The withdrawal came at a time when the Zimbabwe Lawyers for Human Rights had filed a chamber application to join the proceedings as amicus curiae (friend of the court).

Ms Mhuriro, the general-secretary of the Civil Service Employees’ Association, approached the Constitutional Court arguing that the sections of the Labour Act were discriminatory and in violation of the Constitution.

She said Section 65 (7) of the Constitution of Zimbabwe guaranteed unlimited right to maternity leave to all female employees, but Section 18 (1) and (3) of the Labour Act and Section 39 (1), (3) and (4) of the Public Service Regulations, Statutory Instrument 1 of 2000 set conditions for the enjoyment of the right, thereby discriminating against newly employed women.

Section 65 (7) of the Constitution reads: “Women employees have a right to fully-paid maternity leave for a period of at least three months.”

+===+

WHAT THIS TASK INVOLVES
Restate the passage on the maternity leave challenge, starting with "Ms Mhuriro, the" and going on through "of the Constitution.", and substitute "High Court" for "Constitutional Court".

+===+

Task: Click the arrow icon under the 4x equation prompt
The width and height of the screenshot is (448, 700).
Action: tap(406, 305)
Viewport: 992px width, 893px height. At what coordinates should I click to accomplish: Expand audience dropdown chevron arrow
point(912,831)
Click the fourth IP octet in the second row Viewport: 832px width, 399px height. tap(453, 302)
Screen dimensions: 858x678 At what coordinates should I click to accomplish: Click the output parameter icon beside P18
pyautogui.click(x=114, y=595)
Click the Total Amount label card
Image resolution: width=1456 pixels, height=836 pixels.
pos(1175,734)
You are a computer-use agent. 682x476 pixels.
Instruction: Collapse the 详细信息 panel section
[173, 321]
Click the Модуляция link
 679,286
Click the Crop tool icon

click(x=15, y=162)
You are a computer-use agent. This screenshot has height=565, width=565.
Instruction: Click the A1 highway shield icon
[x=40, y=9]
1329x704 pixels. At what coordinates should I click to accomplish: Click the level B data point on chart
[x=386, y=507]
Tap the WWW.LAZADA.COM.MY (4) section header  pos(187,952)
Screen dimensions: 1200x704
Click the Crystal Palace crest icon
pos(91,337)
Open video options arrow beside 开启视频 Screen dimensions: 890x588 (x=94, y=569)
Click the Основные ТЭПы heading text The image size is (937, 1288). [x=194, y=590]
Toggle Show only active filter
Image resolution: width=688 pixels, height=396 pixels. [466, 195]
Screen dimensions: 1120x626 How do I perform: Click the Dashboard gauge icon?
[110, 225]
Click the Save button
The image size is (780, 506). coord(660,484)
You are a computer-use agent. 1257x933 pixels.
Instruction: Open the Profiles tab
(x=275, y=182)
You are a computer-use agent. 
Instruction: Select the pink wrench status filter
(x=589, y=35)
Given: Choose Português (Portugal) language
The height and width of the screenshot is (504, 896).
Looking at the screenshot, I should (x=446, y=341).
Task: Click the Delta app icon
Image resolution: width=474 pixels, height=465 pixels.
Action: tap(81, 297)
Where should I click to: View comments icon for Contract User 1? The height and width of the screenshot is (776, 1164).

+===+

RESPONSE TO THIS EXERCISE
Ms Mhuriro, the general-secretary of the Civil Service Employees’ Association, approached the High Court arguing that the sections of the Labour Act were discriminatory and in violation of the Constitution.